SOURCE EXCERPT:
Dwane and Another v Minister of State Security Agency and Others (11889/2021) [2024] ZAGPPHC 117 (12 February 2024)


IN THE HIGH COURT OF SOUTH AFRICA

(GAUTENG DIVISION, PRETORIA)



Case No: 11889/2021

Shape1

(1) REPORTABLE: NO

(2) OF INTEREST TO OTHERS JUDGES: NO

(3) REVISED



......12 FEBRUARY 2024.......

SIGNATURE DATE








In the matter between:



KGANKI FRANCE DWANE First Applicant



BAMAKETSE SURPRISE BATLENG Second Applicant



and

MINISTER OF STATE SECURITY AGENCY First Respondent



ACTING DIRECTOR GENERAL STATE SECURITY Second Respondent

AGENCY



ADVOCATE S.J. COETZEE Third Respondent



JUDGMENT

RETIEF J

[1] The First and Second Applicant [Applicants] apply for leave to appeal, as confirmed in argument, only to the Full Court of this Division in respect of the whole Judgment and order handed down on the 16 January 2023. This is notwithstanding the request in their application for leave to appeal which also refers to the Supreme Court of Appeal.

[2] The Applicants request leave to amended the application before this Court, such amendment for consideration, is dated 23 September 2023 in which the correct spelling of my surname is requested. Leave is to be granted. No further procedural issues arising. The Applicants raise 8 (eight) grounds which include the cost order [collectively: grounds].

[3] In argument, the thrust of the Applicants’ request for leave centres around grounds 1 to 4. These grounds when read together all appear to deal with the Court’s reasoning and consequences when it dismissed the Applicant’s point in limine. The point in limine was an authority point, the authority to oppose the review application and the authority of the deponent of the founding papers to depose to evidence relating to the subject matter of the review.

[Stored records]
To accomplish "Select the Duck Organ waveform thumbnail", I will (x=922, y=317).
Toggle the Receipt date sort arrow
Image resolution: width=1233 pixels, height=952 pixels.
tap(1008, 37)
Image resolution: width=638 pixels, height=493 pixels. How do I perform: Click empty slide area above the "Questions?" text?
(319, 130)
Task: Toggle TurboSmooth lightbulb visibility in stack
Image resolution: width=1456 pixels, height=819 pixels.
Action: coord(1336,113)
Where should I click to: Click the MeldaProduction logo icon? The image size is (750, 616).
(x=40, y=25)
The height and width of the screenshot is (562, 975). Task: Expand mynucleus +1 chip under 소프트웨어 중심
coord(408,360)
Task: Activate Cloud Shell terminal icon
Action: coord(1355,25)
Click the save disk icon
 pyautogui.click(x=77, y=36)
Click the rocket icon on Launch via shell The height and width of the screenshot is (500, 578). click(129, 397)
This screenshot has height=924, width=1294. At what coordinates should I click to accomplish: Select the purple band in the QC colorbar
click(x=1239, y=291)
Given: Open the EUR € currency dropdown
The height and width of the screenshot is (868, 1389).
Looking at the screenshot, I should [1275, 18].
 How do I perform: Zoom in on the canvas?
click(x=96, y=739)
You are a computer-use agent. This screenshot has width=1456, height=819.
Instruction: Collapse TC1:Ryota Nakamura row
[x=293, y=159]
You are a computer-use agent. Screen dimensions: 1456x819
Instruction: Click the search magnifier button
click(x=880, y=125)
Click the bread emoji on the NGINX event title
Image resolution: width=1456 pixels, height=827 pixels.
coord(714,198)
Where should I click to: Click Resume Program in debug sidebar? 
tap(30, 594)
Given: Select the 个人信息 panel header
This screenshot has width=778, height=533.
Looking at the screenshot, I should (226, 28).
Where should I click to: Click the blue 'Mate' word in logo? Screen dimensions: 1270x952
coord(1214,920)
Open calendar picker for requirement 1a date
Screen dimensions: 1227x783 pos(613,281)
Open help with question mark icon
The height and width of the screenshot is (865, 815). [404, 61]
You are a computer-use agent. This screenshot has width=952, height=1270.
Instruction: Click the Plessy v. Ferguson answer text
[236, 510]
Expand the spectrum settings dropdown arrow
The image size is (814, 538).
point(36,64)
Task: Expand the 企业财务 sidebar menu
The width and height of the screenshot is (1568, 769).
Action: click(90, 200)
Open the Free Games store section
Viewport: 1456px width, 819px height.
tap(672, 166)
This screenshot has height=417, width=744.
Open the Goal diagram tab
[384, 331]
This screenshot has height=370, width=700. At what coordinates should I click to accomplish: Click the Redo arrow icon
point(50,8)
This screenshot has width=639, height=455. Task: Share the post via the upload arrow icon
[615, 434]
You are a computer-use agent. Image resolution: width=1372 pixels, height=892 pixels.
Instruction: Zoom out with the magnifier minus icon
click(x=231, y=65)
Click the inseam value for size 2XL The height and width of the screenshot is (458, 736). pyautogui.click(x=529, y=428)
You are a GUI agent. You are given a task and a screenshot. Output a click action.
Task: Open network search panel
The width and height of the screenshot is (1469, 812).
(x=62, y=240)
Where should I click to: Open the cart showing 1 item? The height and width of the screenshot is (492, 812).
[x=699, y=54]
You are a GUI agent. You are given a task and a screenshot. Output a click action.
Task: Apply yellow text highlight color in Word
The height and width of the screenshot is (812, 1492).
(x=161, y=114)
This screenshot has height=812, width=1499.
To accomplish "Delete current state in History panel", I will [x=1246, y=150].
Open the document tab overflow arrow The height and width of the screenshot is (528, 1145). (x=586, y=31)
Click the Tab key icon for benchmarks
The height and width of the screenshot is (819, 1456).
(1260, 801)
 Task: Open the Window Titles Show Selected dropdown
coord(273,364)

WHAT TO PRODUCE:
Copy the stretch of the judgment from "ADVOCATE S.J. COETZEE" through "order [collectively: grounds].", substituting "Constitutional Court" for "Supreme Court of Appeal". The rows are not needed for this work.

EXERCISE RESPONSE:
ADVOCATE S.J. COETZEE Third Respondent



JUDGMENT

RETIEF J

[1] The First and Second Applicant [Applicants] apply for leave to appeal, as confirmed in argument, only to the Full Court of this Division in respect of the whole Judgment and order handed down on the 16 January 2023. This is notwithstanding the request in their application for leave to appeal which also refers to the Constitutional Court.

[2] The Applicants request leave to amended the application before this Court, such amendment for consideration, is dated 23 September 2023 in which the correct spelling of my surname is requested. Leave is to be granted. No further procedural issues arising. The Applicants raise 8 (eight) grounds which include the cost order [collectively: grounds].